Archive for the ‘Dustin’ Category

What’s New in Amanda Community: Postgres Backups

Thursday, March 25th, 2010

Second installment in a series of posts about recent work on Amanda.

The Application API allows Amanda to back up structured data — data that cannot be handled well by dump or tar. Most databases fall into this category, and with the 3.1 release, Amanda Community Edition ships with ampgsql, which supports backing up Postgres databases using the software’s point-in-time recovery mechanism.

The how-to for this application is on the Amanda wiki.

Operation

Postgres, like most “advanced” databases, uses a logging system to ensure consistency even in the face of (some) hardware failures. In essence, it writes every change that it makes to the database to the logfile before changing the database itself. This is similar to the operation of logging filesystems. The idea is that, in the face of a failure, you just replay the log to re-apply any potentially corrupted changes.

Postgres calls its log files WAL (write-ahead log) files. By default, they are 16MB. Postgres runs a shell command to “archive” each logfile when it is full.

So there are two things to back up: the data itself, which can be quite large, and the logfiles. A full backup works like this:

  • Execute PG_START_BACKUP(ident) with some unique identifier.
  • Dump the data directory, excluding the active WAL logs. Note that the database is still in operation at this point, so the dumped data, taken alone, will be inconsistent.
  • Execute PG_STOP_BACKUP(). This archives a text file with the suffix .backup that indicates which WAL files are needed to make the dumped data consistent again.
  • Dump the required WAL files

An incremental backup, on the other hand, only requires backing up the already-archived WAL files.
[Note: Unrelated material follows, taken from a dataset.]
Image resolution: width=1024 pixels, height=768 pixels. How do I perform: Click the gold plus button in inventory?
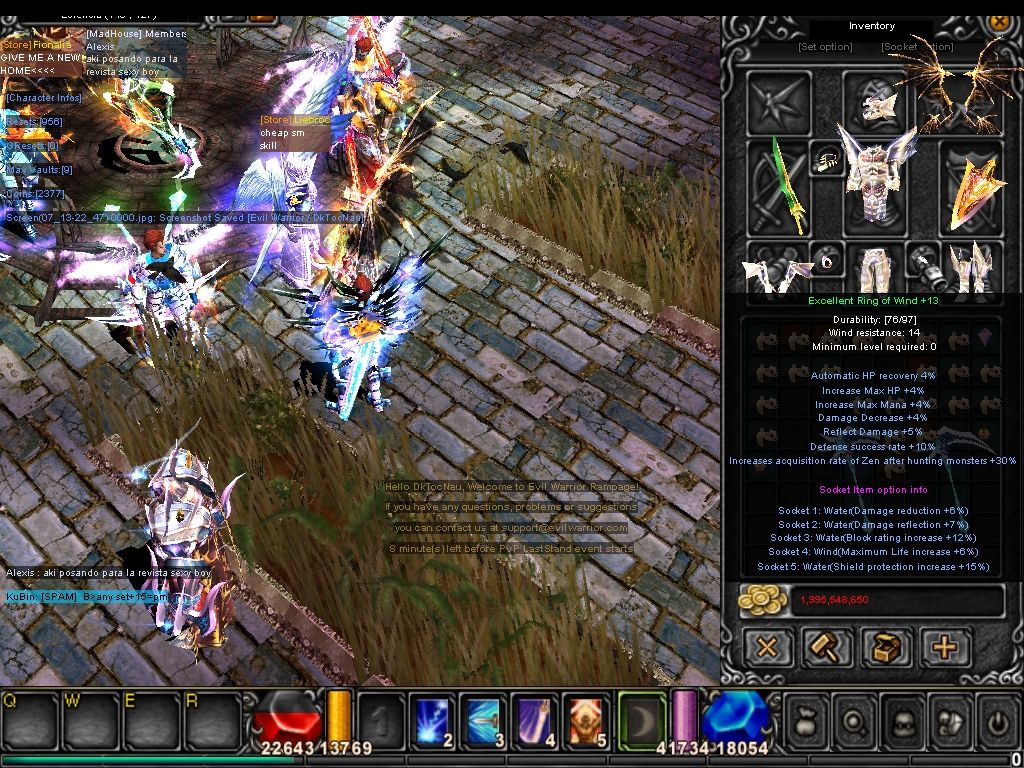pos(944,648)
A restore is still a manual operation — a DBA would usually want to perform a restore very carefully. The process is described on the wiki page linked above, but boils down to restoring the data directory and the necessary WAL files, then providing postgres with a shell command to “pull” the WAL files it wants. When postgres next starts up, it will automatically enter recovery mode and replay the WAL files as necessary.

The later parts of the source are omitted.